Roy Mayorga (born April 6, 1970) is an American musician, best known as the drummer of heavy metal bands Hellyeah and Stone Sour and is currently the drummer for the industrial metal band Ministry.

Early life 
Mayorga was born in Forest Hills, Queens, New York City, on April 6, 1970, to Cuban and Ecuadorian parents. At four years old, his family moved to Florida. While growing up, his parents would often play Motown music and rhythm and blues, which were his earliest exposures to music. He eventually became a fan of Kiss through his older brother, which led him to become interested in rock music. He began playing drums at six years old. His parents soon divorced, leading to him moving to Allentown, Pennsylvania, where he became involved in the local punk rock scene.

Career 
Mayorga formed his first band in 1985 in Allentown, called Youthquake. When Youthquake's bassist departed from the group, the remaining members formed Word Made Flesh, which Mayorga's brother eventually joined as guitarist.
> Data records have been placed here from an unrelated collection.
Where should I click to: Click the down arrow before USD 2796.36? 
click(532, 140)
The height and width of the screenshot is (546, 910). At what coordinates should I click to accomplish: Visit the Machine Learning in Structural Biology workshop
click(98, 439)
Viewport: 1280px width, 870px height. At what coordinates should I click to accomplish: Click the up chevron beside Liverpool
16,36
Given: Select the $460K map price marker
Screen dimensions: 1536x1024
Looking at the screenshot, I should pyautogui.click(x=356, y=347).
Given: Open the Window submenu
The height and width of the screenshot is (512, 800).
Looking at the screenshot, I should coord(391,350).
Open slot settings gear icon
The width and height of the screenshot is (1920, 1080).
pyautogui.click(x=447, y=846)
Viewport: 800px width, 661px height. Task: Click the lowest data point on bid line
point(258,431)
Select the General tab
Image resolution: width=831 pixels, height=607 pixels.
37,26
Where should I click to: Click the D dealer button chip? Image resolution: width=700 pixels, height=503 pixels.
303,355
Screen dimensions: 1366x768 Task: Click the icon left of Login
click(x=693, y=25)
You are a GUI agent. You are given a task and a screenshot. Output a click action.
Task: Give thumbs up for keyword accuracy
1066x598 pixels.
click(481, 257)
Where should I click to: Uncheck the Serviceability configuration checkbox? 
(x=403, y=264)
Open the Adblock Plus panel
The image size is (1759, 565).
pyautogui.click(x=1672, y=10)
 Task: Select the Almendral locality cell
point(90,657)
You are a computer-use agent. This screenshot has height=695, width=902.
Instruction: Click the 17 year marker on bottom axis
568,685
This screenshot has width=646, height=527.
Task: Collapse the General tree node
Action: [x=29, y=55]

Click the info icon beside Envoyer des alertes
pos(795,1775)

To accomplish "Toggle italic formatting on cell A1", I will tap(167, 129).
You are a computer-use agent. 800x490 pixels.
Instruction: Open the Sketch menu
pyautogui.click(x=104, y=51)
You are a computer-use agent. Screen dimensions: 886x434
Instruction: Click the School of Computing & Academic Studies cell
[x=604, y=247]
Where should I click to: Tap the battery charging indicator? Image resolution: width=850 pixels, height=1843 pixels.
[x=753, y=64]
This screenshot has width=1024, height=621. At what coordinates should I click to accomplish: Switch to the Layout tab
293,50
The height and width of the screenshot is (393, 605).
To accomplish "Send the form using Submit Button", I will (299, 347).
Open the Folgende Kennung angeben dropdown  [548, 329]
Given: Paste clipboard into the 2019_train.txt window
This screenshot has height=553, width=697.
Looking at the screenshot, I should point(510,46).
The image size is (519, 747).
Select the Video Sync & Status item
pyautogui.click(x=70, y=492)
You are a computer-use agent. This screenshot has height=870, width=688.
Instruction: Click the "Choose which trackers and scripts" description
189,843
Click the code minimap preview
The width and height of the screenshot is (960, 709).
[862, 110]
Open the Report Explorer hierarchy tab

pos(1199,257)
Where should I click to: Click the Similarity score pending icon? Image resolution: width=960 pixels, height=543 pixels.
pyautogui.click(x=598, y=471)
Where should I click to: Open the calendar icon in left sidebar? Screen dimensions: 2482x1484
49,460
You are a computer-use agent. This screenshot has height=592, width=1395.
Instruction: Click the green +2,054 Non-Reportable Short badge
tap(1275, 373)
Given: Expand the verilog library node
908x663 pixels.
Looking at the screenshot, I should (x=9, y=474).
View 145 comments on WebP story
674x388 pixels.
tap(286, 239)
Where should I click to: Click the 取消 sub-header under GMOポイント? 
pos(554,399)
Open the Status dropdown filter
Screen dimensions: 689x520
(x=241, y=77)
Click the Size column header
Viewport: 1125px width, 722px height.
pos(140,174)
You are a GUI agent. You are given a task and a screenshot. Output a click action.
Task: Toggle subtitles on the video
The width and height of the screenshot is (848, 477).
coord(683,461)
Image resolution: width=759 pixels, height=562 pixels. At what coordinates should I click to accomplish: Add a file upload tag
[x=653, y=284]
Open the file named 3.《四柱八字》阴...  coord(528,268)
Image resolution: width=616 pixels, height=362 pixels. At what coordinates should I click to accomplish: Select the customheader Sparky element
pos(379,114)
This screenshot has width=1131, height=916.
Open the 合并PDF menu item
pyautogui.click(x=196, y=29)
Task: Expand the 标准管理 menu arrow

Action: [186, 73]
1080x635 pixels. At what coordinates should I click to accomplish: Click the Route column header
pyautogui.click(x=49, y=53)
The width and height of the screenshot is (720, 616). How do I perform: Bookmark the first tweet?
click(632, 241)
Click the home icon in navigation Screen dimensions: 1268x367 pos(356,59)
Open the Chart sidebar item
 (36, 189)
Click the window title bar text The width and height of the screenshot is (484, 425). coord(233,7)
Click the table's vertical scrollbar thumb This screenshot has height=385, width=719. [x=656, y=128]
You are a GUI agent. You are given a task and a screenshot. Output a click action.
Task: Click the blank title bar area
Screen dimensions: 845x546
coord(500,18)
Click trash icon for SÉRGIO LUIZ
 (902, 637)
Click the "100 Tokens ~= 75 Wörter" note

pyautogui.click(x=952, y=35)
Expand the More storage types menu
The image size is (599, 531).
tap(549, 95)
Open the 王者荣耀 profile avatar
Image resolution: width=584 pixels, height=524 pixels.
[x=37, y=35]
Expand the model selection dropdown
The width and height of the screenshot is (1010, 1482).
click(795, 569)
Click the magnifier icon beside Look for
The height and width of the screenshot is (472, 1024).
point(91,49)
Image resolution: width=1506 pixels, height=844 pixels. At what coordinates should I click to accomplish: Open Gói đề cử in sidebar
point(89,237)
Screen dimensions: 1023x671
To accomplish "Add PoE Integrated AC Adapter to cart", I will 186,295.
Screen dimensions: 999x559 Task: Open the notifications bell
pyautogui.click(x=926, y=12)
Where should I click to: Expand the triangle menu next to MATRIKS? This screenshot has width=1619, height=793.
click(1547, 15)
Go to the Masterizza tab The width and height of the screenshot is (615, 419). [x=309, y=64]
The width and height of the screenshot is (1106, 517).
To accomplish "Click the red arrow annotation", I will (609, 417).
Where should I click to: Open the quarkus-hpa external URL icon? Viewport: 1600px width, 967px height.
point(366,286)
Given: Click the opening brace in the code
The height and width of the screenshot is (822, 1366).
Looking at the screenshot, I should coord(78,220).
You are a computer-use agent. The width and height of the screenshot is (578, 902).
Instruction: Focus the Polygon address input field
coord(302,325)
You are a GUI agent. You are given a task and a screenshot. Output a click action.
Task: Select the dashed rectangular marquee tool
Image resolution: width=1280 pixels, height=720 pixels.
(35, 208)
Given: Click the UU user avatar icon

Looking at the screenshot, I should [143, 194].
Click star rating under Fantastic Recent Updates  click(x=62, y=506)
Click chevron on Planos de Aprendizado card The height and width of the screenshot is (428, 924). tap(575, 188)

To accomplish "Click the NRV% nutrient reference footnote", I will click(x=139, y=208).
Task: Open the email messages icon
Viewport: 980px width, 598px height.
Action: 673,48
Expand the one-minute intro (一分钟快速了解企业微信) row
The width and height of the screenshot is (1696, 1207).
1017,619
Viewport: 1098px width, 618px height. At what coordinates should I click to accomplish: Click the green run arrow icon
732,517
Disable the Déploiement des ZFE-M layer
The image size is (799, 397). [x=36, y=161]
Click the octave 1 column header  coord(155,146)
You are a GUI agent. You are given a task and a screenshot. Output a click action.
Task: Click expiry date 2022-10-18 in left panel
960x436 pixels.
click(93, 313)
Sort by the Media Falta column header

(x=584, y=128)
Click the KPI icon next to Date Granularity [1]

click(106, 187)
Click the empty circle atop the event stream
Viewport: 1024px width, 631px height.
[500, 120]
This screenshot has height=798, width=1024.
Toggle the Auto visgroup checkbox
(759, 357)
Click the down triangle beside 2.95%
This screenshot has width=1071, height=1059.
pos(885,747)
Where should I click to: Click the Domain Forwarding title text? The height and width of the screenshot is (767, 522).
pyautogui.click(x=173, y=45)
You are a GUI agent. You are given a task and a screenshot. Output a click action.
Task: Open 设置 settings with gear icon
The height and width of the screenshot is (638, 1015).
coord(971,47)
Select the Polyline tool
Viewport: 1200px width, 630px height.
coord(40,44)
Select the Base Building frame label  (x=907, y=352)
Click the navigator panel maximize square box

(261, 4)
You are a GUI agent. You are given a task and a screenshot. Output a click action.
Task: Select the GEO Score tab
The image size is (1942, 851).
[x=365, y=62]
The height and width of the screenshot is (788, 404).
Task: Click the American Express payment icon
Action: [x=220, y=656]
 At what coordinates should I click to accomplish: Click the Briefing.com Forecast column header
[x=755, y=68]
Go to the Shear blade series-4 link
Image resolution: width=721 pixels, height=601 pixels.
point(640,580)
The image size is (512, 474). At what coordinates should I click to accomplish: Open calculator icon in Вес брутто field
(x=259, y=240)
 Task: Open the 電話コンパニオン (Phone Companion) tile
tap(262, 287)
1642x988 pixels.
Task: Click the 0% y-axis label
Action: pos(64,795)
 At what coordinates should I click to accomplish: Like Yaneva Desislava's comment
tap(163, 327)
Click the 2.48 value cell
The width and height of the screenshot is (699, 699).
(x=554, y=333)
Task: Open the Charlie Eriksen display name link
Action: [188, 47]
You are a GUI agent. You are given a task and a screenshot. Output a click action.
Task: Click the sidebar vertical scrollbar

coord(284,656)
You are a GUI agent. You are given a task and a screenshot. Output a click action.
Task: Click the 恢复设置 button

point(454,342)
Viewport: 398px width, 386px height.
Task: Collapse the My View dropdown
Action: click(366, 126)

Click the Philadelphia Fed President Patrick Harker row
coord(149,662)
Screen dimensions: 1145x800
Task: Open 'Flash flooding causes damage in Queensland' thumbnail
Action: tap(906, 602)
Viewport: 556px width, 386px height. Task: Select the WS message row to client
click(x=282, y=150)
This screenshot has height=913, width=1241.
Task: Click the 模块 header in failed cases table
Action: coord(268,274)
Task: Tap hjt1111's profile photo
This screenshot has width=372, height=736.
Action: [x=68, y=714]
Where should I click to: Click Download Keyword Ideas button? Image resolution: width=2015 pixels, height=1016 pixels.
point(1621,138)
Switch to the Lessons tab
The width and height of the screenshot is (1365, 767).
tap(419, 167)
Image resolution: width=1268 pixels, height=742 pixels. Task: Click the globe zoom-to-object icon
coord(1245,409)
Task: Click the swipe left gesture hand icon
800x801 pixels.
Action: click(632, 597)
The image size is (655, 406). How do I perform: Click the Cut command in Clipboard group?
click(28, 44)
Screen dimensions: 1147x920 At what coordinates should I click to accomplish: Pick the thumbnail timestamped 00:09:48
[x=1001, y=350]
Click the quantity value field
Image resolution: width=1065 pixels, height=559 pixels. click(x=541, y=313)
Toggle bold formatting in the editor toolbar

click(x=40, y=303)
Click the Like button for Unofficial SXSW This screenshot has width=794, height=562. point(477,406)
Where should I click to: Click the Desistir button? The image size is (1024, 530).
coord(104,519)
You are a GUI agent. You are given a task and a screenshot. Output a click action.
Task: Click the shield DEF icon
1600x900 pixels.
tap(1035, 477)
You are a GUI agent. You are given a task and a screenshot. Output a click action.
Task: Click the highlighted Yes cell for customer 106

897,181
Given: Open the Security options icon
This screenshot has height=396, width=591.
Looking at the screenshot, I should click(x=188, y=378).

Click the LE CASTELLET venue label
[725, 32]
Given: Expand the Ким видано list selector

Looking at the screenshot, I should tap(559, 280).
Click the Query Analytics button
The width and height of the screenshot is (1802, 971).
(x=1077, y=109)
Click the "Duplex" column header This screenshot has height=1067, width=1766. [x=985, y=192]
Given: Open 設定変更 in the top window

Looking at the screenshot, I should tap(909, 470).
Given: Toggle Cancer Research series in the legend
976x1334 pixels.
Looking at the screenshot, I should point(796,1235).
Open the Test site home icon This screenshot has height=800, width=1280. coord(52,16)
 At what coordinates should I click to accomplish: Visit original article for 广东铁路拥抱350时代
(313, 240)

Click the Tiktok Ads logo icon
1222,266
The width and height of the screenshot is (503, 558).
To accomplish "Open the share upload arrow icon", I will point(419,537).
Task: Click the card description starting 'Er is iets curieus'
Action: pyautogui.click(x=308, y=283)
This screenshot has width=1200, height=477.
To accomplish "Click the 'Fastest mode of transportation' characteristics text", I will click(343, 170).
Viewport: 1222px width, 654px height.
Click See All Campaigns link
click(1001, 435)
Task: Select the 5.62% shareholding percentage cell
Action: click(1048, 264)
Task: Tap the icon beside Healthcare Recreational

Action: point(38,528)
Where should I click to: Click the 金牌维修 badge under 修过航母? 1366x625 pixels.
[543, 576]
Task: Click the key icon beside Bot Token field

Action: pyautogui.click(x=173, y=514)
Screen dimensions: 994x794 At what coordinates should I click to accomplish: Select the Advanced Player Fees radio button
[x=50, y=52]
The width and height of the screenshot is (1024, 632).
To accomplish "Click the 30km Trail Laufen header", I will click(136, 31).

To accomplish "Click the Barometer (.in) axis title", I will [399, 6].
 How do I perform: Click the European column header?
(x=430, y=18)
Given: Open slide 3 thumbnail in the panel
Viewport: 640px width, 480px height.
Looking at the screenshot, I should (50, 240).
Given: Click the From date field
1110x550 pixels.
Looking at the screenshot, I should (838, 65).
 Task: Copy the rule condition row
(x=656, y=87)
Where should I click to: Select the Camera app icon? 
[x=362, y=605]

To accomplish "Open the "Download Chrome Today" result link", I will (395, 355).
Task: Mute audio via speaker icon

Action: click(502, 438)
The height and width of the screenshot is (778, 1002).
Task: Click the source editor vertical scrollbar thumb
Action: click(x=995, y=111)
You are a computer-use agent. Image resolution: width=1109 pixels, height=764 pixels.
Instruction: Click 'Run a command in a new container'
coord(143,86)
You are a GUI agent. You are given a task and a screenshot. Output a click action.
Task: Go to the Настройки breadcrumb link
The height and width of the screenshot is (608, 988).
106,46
Mayorga befriended the members of New York punk rock band Nausea while living in Allentown, which led to him becoming the band's drummer in 1988. The band released their debut album Extinction in 1990 through Profane Existence, which was accompanied by a European headline tour, and a tour in support of D.O.A.In the following year, the band recorded a number of songs for compilations, as well as the single "Cybergod". Additionally, the tour the U.S. west coast, with local support from Final Conflict, Neurosis, Asbestosdeath and Mindrot, before departing on a second European headline tour supported by the Radicts, however Nausea were unable to complete the final leg of the tour. In 1992, they released their final single "Lie Cycle", through Graven Image Records, before breaking up in the following months.

After Nausea's breakup, Mayorga formed Thorn with Stephan Flam and ex-Nausea guitarist John John Jesse. After their fourth live performance they signed to Roadrunner Records.

He also played with New York hardcore punk band Shelter in 1996. He also played drums on the album The Hollowing with metal band Crisis in 1996.

Mayorga formed the heavy metal band Soulfly in 1997, with former Sepultura vocalist Max Cavalera. He and Cavalera co-wrote much of the music for the band's self-titled debut album. He then departed from the band in 1999. In 2001, he rejoined the band, performing on their 2002 album 3, before leaving again in 2003 in protest of the firing of guitarist Cello Dias.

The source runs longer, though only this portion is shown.